People first language | University of Nevada, Reno
People-first language: A strengths based strategy for addressing diversity
By Bridget Walsh, Ph.D., CFLE, Associate Professor, Human Development and Family Studies &
Ann Bingham, Ph.D., Associate Professor, ECHOSEE Project Director
This spring, the University website introduced virtual reality (VR) culture at UNR by underscoring a powerful video and article about Evan Gadda, a person with a disability, and his adventures experiencing BurningMan and Tahoe through VR. In the University's excitement to share this incredible story, one detail was missed. That is, the University introduced Evan as a disabled individual until receiving emails from Drs. Walsh and Bingham, who suggested people-first language as a way to respectfully introduce and address individuals with disabilities. The University quickly amended the article to reflect people-first language. People-first language emphasizes placing the person first and then the descriptor (e.g., an individual with a disability rather than a disabled person). Although written communication is often intended to be as concise as possible, it is standard and respectful to maintain use of people-first language.
In fields such as human development and family studies, education, psychology, and many more, there are guidelines on people-first language. The University's Style Guide (www.unr.edu/marcom/style-guide) will now include people-first language, as well as preferred terms for persons with disabilities.
How does people-first language influence strengths? There are several strengths characteristics in the literature (e.g. DeFrain & Asay, 2007) and we consider how these strengths are influenced by people-first language or lack thereof. Some strengths include that human beings have the right to feel safe and comfortable and that challenges build strengths.
When people respect each other and promote social acceptance, collaboration, and unity, people-first language can help individuals and communities overcome challenges.
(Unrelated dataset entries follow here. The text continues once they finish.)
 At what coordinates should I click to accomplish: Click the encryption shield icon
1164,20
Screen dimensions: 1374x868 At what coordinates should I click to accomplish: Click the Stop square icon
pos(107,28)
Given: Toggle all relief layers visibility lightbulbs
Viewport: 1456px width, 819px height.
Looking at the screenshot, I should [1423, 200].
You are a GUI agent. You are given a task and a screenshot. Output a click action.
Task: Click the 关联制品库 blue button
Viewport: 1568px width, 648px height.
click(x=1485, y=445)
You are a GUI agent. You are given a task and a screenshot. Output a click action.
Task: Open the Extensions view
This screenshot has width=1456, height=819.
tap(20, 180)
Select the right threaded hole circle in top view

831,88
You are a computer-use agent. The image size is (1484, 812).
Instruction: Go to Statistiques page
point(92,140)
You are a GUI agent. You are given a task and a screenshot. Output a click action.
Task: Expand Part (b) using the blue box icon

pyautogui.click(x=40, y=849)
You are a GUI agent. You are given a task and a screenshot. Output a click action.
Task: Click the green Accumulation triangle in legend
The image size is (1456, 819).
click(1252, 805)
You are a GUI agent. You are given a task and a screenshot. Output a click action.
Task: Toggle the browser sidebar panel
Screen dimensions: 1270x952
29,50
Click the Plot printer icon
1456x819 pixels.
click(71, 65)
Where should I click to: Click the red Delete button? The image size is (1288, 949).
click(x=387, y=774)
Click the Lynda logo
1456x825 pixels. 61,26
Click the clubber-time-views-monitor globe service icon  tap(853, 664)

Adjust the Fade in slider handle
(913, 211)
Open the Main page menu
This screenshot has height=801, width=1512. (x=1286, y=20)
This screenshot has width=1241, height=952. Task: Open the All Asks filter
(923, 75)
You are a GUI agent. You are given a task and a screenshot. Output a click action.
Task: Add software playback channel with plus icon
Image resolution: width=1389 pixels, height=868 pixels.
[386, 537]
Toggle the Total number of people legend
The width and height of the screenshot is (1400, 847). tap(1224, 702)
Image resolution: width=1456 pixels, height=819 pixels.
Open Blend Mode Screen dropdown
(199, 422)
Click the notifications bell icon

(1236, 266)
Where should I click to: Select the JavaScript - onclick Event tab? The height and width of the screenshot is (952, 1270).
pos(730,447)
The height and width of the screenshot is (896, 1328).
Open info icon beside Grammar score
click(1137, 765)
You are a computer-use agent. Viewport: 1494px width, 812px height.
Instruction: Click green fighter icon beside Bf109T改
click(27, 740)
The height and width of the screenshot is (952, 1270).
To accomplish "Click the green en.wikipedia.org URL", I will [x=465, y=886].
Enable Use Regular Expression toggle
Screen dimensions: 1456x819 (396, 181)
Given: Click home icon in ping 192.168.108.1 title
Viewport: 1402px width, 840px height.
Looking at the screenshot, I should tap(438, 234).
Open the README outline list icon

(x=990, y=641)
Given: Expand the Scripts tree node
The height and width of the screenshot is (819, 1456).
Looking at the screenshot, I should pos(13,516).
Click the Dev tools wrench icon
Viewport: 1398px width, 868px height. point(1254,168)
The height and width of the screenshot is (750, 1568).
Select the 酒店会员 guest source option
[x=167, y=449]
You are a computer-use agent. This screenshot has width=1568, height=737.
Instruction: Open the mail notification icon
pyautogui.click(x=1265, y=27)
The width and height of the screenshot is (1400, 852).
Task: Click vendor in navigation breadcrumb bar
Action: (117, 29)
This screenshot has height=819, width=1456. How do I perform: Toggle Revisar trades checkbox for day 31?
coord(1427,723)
When people do not use people-first language, it implicitly teaches that such individuals are abnormal or unworthy of the same respect as other people. Guidelines and laws presume to teach people about what is right and just. The strengths-based perspective has been part of special education law since 1990 when the Education for All Handicapped Children Act was retroactively changed to the Individuals with Disabilities Education Act. This law has been in effect for nearly 30 years and yet, as a society, we still hear labels that can be considered derogatory.
Educators and communities should help all individuals feel welcome and respected. People-first language, or respectful language, matters. When we put a title or descriptor before a person's name, we set the stage to trigger biases, stereotyping, prejudices, and the "isms" (ableism, sexism, racism, classism, and the like). People facing stressors or other challenges have opportunities to develop strengths and to handle adversity-by placing these people before their descriptors, we help to give everyone a fair opportunity to engage and learn.
From personal experience and experiences from others, we have seen firsthand the result of people-first language from individuals who have so much to teach us. People First is the world's oldest and best known self-advocacy organization that is run by and for people with developmental disabilities. In our State, People First of Nevada worked to promote the passage of Nevada's Person First Respectful Language Bill (SB 491) in 2007. The bill states that all legislative documents use respectful language when referring to people with disabilities.
In our roles as professors, we find that Person First Language is often new to our students. A valuable resource is the work of Kathie Snow, who provides many articles and other guidelines through her website www.disabilityisnatural.com emphasizing the dignity that should be applied to all, regardless of challenges or abilities that might be different from our own. We encourage our students to practice person first language within our classrooms, where we strive to demonstrate appropriate phrases and terms in a non-threatening environment. Key to helping others adapt their own communication practices to show respect for all is setting the example in our own work. We are appreciative of the response from the University signifying that person first language will be the required media standard.
NSights offers viewpoints that do not necessarily reflect the official position of the University of Nevada, Reno.